* _Try it_
For the records that follow, work out how many lines include "Front" and give only that count.

* _Provided data_
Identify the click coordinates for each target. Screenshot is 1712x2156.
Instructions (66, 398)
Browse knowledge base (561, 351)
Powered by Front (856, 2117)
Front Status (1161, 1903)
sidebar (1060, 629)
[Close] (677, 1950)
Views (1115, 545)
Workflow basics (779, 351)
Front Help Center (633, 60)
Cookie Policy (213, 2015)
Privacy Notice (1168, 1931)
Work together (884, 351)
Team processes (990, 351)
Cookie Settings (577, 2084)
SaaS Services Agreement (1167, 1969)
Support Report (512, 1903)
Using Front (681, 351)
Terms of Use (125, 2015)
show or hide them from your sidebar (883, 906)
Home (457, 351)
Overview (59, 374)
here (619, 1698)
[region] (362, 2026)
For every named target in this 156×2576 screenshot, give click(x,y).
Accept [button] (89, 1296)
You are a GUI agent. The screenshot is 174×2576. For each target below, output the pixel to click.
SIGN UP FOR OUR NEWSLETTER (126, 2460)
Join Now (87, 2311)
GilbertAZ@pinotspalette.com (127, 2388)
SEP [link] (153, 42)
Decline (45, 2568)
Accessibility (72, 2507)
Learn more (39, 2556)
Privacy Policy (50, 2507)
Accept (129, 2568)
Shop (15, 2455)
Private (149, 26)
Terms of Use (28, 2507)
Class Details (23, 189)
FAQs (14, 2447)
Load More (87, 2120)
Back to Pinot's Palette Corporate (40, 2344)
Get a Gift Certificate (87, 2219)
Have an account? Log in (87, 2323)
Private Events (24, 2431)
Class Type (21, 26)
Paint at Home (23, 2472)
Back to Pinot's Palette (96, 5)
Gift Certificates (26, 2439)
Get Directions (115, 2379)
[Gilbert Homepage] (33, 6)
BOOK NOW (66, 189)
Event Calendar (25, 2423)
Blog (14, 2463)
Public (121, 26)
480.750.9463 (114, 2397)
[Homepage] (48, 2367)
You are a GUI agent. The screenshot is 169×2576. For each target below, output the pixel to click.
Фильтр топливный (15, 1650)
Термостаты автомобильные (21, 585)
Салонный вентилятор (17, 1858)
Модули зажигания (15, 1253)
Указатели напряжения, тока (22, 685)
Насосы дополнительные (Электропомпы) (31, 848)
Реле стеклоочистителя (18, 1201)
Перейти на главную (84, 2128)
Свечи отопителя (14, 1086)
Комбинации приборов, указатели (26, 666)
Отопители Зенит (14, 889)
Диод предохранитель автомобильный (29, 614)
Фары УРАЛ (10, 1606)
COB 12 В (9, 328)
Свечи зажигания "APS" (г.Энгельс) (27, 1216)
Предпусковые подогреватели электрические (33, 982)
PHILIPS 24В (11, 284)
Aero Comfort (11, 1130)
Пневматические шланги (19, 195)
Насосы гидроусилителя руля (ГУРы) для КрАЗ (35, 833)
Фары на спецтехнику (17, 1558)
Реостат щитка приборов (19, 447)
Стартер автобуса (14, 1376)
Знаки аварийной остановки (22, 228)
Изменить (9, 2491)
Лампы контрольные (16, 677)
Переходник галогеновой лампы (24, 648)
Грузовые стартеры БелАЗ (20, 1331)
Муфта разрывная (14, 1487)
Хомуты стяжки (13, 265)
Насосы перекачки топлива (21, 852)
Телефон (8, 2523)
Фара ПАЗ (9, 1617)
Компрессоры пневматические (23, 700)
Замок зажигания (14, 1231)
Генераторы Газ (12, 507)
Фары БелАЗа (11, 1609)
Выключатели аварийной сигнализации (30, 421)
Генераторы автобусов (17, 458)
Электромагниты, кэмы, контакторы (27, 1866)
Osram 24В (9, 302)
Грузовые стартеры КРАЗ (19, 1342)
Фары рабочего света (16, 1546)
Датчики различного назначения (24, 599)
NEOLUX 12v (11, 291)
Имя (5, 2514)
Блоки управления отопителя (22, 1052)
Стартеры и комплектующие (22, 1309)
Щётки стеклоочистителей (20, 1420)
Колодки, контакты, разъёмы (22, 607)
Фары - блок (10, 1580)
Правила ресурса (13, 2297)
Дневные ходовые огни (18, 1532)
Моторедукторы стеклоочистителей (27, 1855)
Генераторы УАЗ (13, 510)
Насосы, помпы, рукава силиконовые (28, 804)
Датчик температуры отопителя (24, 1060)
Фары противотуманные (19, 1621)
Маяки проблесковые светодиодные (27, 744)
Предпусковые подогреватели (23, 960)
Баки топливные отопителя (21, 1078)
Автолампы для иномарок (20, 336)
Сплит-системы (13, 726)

* _Answer box_
4